INSTRUKSI TERTULIS: Sambung kutipan peraturan tentang pengembalian kelebihan pembayaran pajak di bawah ini, mulai sesudah ayat terakhir yang tercantum.

KUTIPAN TEKS:

════════

3)      Ketentuan lebih lanjut mengenai tata cara pengurangan atau penghapusan sanksi administratif dan pengurangan atau pembatalan ketetapan pajak sebagaimana dimaksud pada ayat (2) diatur dengan Peraturan Walikota.


BAB VI
PENGEMBALIAN KELEBIHAN PEMBAYARAN PAJAK

Pasal 20
1)      Atas kelebihan pembayaran Pajak, Wajib Pajak dapat mengajukan permohonan pengembalian kepada Walikota.
2)      Walikota dalam jangka waktu paling lama 12 (dua belas) bulan, sejak diterimanya permohonan pengembalian kelebihan pembayaran Pajak sebagaimana dimaksud pada ayat (1), harus memberikan keputusan.
3)      Apabila jangka waktu sebagaimana dimaksud pada ayat (2) dan ayat (3) telah dilampaui dan Walikota  tidak memberikan suatu keputusan, permohonan pengembalian pembayaran Pajak dianggap dikabulkan dan SKPDLB harus diterbitkan dalam jangka  waktu paling lama 1 (satu) bulan.
4)      Apabila Wajib Pajak mempunyai utang Pajak atau lainnya, kelebihan pembayaran Pajak sebagaimana dimaksud pada ayat (1) langsung diperhitungkan untuk melunasi terlebih dahulu utang Pajak tersebut.
5)      Jika pengembalian kelebihan pembayaran Pajak dilakukan setelah lewat 2 (dua) bulan, Walikota memberikan imbalan bunga sebesar 2% (dua persen) sebulan atas keterlambatan pembayaran kelebihan pembayaran Pajak.

════════

KUMPULAN DATA:
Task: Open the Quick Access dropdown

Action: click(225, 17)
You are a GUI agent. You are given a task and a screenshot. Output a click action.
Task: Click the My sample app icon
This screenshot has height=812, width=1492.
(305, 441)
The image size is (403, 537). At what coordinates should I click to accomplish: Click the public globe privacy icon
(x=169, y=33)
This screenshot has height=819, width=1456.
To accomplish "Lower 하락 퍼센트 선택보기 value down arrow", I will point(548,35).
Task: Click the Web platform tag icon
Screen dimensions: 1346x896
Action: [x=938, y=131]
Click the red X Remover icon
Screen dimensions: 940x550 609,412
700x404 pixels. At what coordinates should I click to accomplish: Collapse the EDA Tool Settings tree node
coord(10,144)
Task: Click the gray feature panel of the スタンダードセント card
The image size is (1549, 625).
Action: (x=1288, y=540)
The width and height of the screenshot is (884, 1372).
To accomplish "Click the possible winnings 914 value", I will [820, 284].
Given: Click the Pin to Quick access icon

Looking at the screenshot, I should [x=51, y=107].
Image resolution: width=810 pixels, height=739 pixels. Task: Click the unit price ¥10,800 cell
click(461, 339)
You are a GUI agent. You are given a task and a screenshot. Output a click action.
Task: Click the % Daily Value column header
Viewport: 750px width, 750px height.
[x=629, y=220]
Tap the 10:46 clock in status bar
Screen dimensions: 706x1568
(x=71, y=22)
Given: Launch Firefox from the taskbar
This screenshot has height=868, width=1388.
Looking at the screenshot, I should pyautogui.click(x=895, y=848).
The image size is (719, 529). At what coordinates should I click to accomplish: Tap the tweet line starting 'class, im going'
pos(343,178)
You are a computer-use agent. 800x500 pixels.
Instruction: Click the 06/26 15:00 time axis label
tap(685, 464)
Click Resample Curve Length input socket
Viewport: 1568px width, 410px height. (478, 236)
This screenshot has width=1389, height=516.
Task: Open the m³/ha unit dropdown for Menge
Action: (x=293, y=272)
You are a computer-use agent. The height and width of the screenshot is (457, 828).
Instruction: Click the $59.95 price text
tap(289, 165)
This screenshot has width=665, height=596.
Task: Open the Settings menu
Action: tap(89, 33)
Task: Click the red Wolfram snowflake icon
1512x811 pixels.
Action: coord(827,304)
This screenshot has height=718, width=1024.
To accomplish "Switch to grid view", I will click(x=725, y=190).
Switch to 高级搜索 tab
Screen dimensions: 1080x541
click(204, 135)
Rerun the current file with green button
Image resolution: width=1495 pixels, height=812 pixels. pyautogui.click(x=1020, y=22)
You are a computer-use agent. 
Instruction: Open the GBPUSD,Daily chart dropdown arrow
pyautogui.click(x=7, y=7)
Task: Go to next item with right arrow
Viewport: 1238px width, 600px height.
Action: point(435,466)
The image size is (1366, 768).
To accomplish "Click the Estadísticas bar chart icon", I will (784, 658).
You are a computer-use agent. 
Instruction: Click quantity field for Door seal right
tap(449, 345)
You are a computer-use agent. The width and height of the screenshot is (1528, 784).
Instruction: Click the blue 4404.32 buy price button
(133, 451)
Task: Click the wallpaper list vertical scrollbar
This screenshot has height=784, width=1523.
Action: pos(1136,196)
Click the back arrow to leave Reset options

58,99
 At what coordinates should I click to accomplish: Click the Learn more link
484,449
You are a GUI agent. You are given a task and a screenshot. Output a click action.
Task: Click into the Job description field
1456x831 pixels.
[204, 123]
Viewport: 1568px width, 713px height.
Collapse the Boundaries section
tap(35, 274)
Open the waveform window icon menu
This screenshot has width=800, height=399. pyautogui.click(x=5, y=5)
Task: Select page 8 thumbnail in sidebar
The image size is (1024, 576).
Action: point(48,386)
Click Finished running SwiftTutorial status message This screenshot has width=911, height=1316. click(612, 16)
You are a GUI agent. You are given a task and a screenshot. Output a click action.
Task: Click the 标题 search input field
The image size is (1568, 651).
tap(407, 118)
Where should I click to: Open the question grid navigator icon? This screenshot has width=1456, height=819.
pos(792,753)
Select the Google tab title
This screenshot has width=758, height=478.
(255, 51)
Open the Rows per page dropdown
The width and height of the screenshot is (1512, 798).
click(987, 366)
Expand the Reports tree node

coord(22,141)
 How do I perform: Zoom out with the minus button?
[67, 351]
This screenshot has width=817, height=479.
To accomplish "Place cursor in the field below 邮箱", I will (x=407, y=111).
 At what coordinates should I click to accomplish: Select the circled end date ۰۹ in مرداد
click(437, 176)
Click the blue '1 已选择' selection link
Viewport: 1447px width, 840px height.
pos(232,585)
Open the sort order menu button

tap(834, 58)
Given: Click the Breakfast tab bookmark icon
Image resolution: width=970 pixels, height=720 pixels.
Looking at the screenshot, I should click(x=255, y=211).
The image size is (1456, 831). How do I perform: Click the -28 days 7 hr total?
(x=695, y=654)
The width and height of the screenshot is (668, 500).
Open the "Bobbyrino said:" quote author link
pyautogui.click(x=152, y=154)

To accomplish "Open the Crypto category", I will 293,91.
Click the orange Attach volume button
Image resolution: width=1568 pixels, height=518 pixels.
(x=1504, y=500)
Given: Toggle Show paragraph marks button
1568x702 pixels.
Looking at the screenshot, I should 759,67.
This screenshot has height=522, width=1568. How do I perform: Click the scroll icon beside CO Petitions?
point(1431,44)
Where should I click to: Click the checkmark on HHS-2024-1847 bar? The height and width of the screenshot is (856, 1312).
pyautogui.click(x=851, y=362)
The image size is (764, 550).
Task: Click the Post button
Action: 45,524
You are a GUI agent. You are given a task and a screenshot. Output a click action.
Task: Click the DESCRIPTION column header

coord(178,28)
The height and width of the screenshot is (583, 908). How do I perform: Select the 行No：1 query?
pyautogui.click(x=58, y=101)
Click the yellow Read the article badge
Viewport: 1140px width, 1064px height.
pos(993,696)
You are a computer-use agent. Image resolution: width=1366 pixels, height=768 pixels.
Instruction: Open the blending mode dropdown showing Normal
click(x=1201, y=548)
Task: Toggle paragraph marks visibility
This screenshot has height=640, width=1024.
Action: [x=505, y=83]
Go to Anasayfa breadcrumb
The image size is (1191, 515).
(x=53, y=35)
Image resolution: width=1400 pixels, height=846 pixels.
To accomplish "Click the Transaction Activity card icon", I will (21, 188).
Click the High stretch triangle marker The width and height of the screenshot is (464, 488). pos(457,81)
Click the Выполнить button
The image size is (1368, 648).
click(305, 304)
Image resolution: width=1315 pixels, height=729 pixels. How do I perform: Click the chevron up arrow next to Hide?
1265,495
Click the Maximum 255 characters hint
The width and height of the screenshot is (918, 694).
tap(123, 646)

════════

JAWABAN:
6)      Tata cara pengembalian kelebihan pembayaran Pajak sebagaimana dimaksud pada ayat (1) diatur dengan Peraturan Walikota.

BAB VII
KEDALUWARSA PENAGIHAN

Pasal 21
1)      Hak untuk melakukan penagihan Pajak menjadi kedaluwarsa setelah melampaui waktu 5 (lima) tahun terhitung sejak saat terutangnya Pajak, kecuali apabila Wajib Pajak melakukan tindak pidana di bidang perpajakan daerah.
2)      Kedaluwarsa penagihan Pajak sebagaimana dimaksud pada ayat (1) tertangguh apabila:
a.       diterbitkan Surat Teguran dan/atau Surat Paksa; atau
b.      ada pengakuan utang pajak dari Wajib Pajak, baik langsung maupun tidak langsung.
3)      Dalam hal diterbitkan Surat Teguran dan Surat Paksa sebagaimana dimaksud pada ayat (2) huruf a, kedaluwarsa penagihan dihitung sejak tanggal penyampaian Surat Paksa tersebut.
4)      Pengakuan utang Pajak secara langsung sebagaimana dimaksud pada ayat (2) huruf b, adalah Wajib Pajak dengan kesadarannya menyatakan masih mempunyai utang Pajak dan belum melunasinya kepada Pemerintah Kota.
5)      Pengakuan utang secara tidak langsung sebagaimana dimaksud pada ayat (2) huruf b dapat diketahui dari pengajuan permohonan angsuran atau penundaan pembayaran dan permohonan keberatan oleh Wajib Pajak.

Pasal 22
1)      Piutang Pajak yang tidak mungkin ditagih lagi karena hak untuk melakukan penagihan sudah kedaluwarsa dapat dihapuskan.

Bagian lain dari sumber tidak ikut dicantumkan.